- Texte extrait:
Tout cela provient d'une étude intitulée The effect of individual temperament and character on bidding behavior et signée par Masao Nagatsuka, professeur d'économie à l'Université Tezukayama à Nara (Japon). Une étude fascinante, comme vous allez le voir par vous-même...
Le chercheur japonais s'est rendu compte que nombre d'études économiques recouraient à ce qu'on appelle le Big Five pour analyser le comportement des consommateurs. Le Big Five? C'est grosso modo un outil de travail des psychologues qui considère que notre personnalité repose sur cinq traits principaux, comme l'ouverture d'esprit et l'extraversion. Et il s'est étonné que si peu d'études économiques aient recouru à un autre outil, le Temperament and character inventory (TCI), surtout prisé, lui, des psychiatres.
Quelles différences entre le Big Five et le TCI, au juste? Le dernier estime que notre personnalité repose plutôt sur sept traits, à savoir :
- Quatre qui concernent notre tempérament : goût pour la nouveauté; hantise de la douleur; dépendance aux récompenses; persévérance.
- Trois qui concernent notre caractère : aisance avec soi-même; coopération; capacité à la transcendance.
Le but premier du TCI est de vite détecter des comportements "anormaux" des individus à qui l'on demande de remplir un questionnaire permettant d'évaluer chacun de ses sept traits de personnalité. Si bien que cet outil représente a priori un outil fabuleux pour les économistes puisqu'il peut rendre possible l'analyse des comportements brusques et spontanés des gens - comme la prise de risques dans le cadre du travail - alors que le Big Five semble avoir plus de pertinence pour l'analyse des comportements durables - comme les habitudes en matière de consommation -, selon M. Nagatsuka.
Curieux de voir ce que pouvait donner l'utilisation du TCI dans une étude économique, il s'est intéressé au comportement des gens lorsqu'ils participent à des enchères. Il a choisi une sorte d'enchères, soit celle à un tour sous pli cacheté : chaque enchérisseur remet au commissaire-priseur une offre sous enveloppe, lequel examine par la suite toutes les offres faites; l'emporte celui qui a fait l'offre la plus élevée (c'est là un procédé classiquement utilisé lors des appels d'offres pour les marchés publics, ou encore pour les droits miniers accordés sur les terrains de l'État).

- Enregistrements fournis:
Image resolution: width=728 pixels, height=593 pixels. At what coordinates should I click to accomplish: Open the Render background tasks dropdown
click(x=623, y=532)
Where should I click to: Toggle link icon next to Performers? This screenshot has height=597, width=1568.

==

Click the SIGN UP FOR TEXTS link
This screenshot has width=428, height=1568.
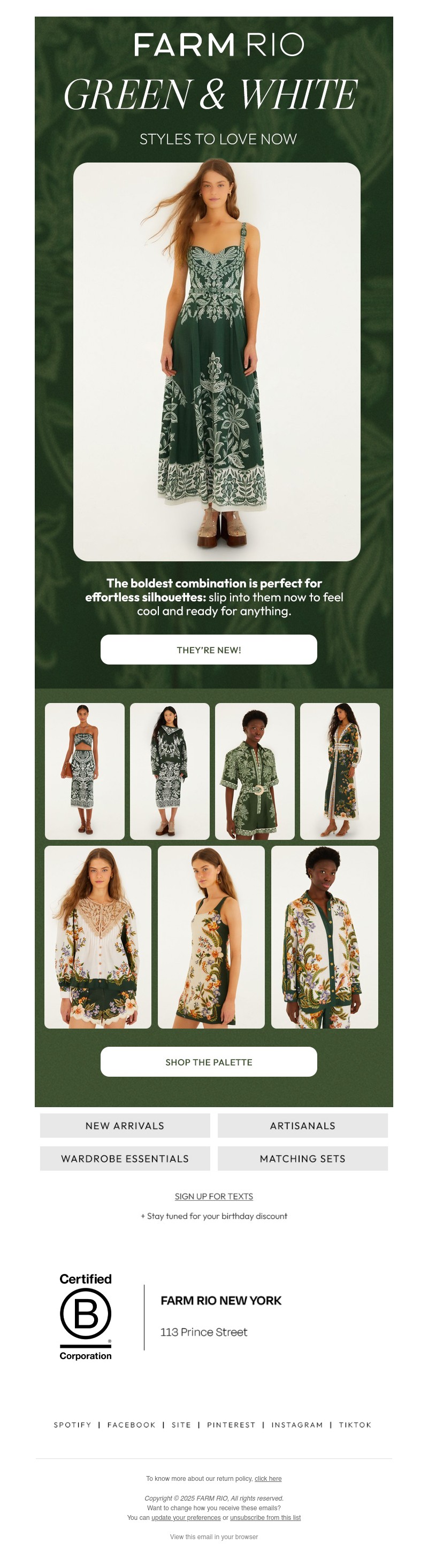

- Énoncé écrit 1: D'après le texte extrait, sur combien de traits le TCI fait-il reposer notre personnalité ?
- Énoncé écrit 2: Recopiez tel quel le passage du texte extrait qui commence par "Le chercheur japonais" et va jusqu'à "lui, des psychiatres." inclus.

- Résultat final 1: Sur sept traits : quatre liés au tempérament et trois liés au caractère.

- Résultat final 2:
Le chercheur japonais s'est rendu compte que nombre d'études économiques recouraient à ce qu'on appelle le Big Five pour analyser le comportement des consommateurs. Le Big Five? C'est grosso modo un outil de travail des psychologues qui considère que notre personnalité repose sur cinq traits principaux, comme l'ouverture d'esprit et l'extraversion. Et il s'est étonné que si peu d'études économiques aient recouru à un autre outil, le Temperament and character inventory (TCI), surtout prisé, lui, des psychiatres.